The lack of adequately powered and well-designed randomized, controlled trials pertaining to dietary intervention in IBS somewhat dilutes the recommendations that have, for the most part, been based more on common sense and anecdote than science. More recent attempts to formally test approaches such as low-FODMAP and gluten-free diets may provide more clear-cut guidance. Embarking on low-FODMAP and gluten-free diets without the supervision of a qualified dietician is not to be recommended, however. Low-FODMAP and gluten-free diets are complex, restrictive, and, for some, financially burdensome. At the very least, an attempt should be made between the gastroenterologist and dietician to assess the patient’s nutritional status and document relationships between certain foods and symptoms before diet restrictions are prescribed.

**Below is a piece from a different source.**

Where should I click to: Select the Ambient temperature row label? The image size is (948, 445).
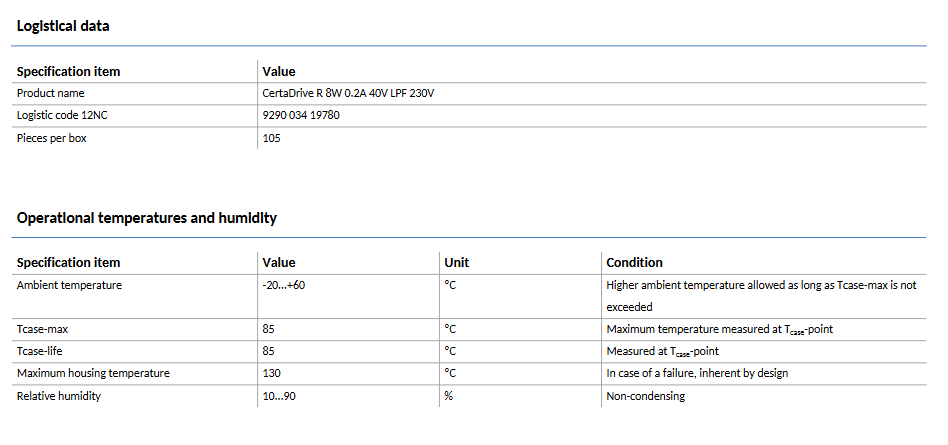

Many external and internal factors may contribute to the etiology of IBS. The role of food in the pathogenesis of IBS remains ill defined, and the effects of food ingestion on the gut-brain axis, immune system, gut microbiota, and digestive process are still under investigation. Increasingly, though, dietary manipulations are being recommended in the management of IBS, often on the basis of little evidence or bogus science. Some approaches, such as the low- FODMAP diet, gluten restriction, and probiotic supplementation, have been subjected to more rigorous assessment and show considerable promise. However, more fundamental studies on the effect of diet on the pathogenesis of IBS, as well as attempts to select patients who will respond best to a given dietary intervention, are needed.

Ms Hayes and Dr Fraher have no relevant conflicts of interest to disclose. Dr Quigley consults for and is a nonexecutive director of Alimentary Health Ltd.